US sanctions Chinese tech firm that targets critical infrastructure
The US has imposed sanctions on a Chinese company that it said has been involved in a series of cyber attacks on critical infrastructure organizations in the US and elsewhere.
According to the State Department, cyber security firm Integrity Technology Group provides services to Chinese national and municipal state security and public security bureaus, as well as other government contractors.
The US Treasury also said the firm is closely linked with Flax Typhoon, a Chinese state-sponsored cyber group that has been active since at least 2021. The group was first identified by Microsoft in 2023 after targeting dozens of organizations for the purposes of espionage, particularly relating to Taiwan. Under the new sanctions, Integrity Technology Group will be barred from doing business in the US or dealing with US financial institutions.
“The Treasury Department will not hesitate to hold malicious cyber actors and their enablers accountable for their actions,” said acting under-secretary of the Treasury for terrorism and financial intelligence Bradley T. Smith.
“The United States will use all available tools to disrupt these threats as we continue working collaboratively to harden public and private sector cyber defenses.”
Last September, the FBI – along with its Five Eyes partner nations – issued a joint advisory warning that Integrity Technology Group had been running a botnet consisting of over 260,000 compromised devices, such as small office/home office routers, firewalls, network-attached storage (NAS), and IoT devices.
It was, said the FBI, collecting intelligence and performing reconnaissance for Chinese government security agencies.
“The disruption of this worldwide botnet is part of the FBI’s commitment to using technical operations to help protect victims, expose publicly the scope of these criminal hacking campaigns, and use the adversary’s tools against them to remove malicious infrastructure from the virtual battlefield,” said FBI deputy director Paul Abbate.

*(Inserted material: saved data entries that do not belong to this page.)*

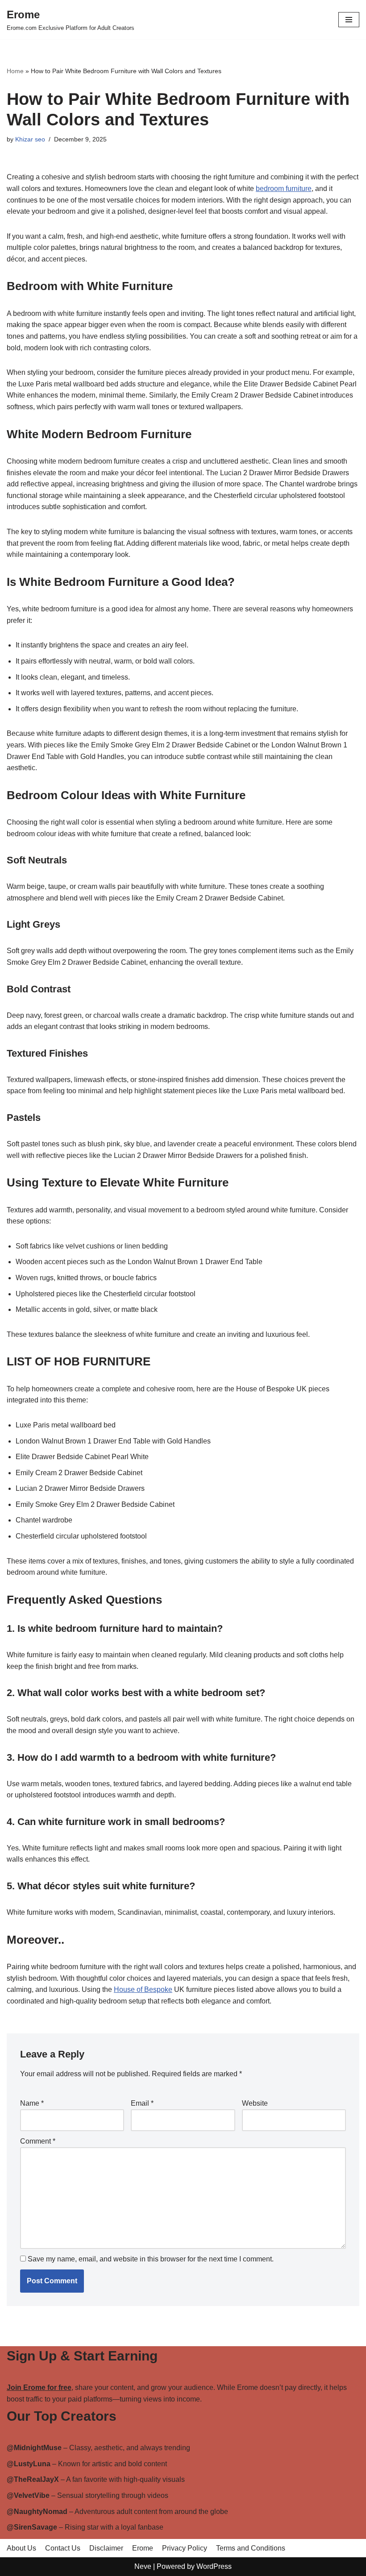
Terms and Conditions (250, 2548)
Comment (37, 2141)
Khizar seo (30, 139)
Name (32, 2103)
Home (15, 71)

“The FBI’s unique legal authorities allowed it to lead an international operation with partners that collectively disconnected this botnet from its China-based hackers at Integrity Technology Group.”

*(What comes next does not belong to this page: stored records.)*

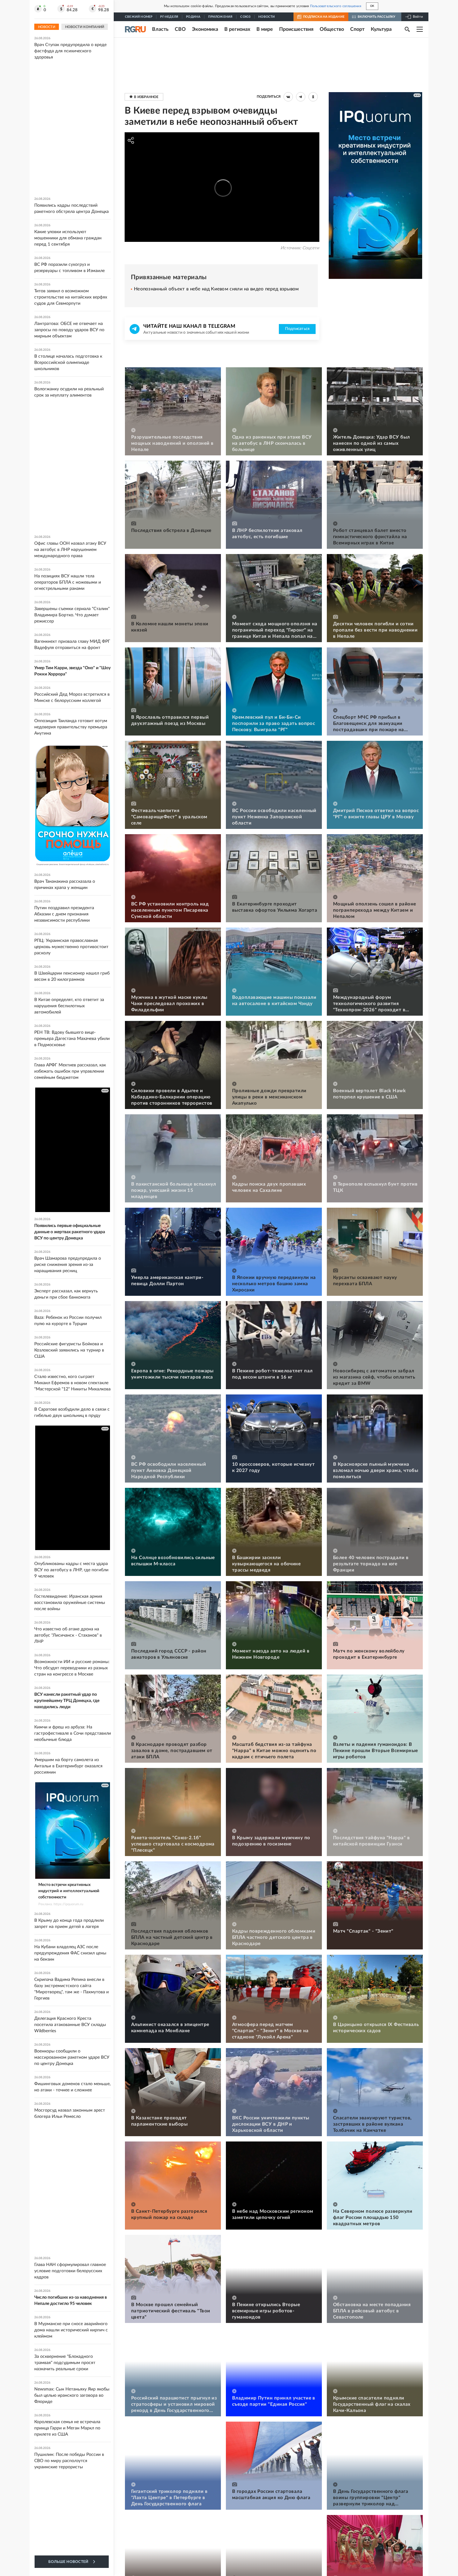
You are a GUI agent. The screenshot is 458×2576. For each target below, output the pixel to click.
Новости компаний (84, 27)
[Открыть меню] (420, 29)
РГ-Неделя (169, 16)
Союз (245, 16)
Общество (332, 29)
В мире (264, 29)
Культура (381, 29)
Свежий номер (138, 16)
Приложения (220, 16)
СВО (180, 29)
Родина (193, 16)
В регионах (237, 29)
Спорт (357, 29)
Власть (160, 29)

The new advisory also states that Flax Typhoon has compromised computer networks in North America, Europe, Africa, and Asia, with a particular focus on Taiwan. It exploits publicly-known vulnerabilities to gain initial access and then uses legitimate remote access software to maintain control. The group successfully targeted a number of US and international corporations, universities, government agencies, telecommunications providers, and media organizations.
It accessed several hosts associated with US and European organizations between the summer of 2022 and the fall of 2023, using virtual private network software and remote desktop protocols. In 2023, it compromised multiple servers and workstations at a California-based organization, according to the Treasury.
According to a recent government threat assessment, malicious Chinese cyber actors are one of the most active and most persistent threats to US national security.
“These multi-agency efforts reflect our whole-of-government approach to protecting and defending against PRC cyber threats to Americans, our critical systems, and those of our allies and partners,” the State Department said.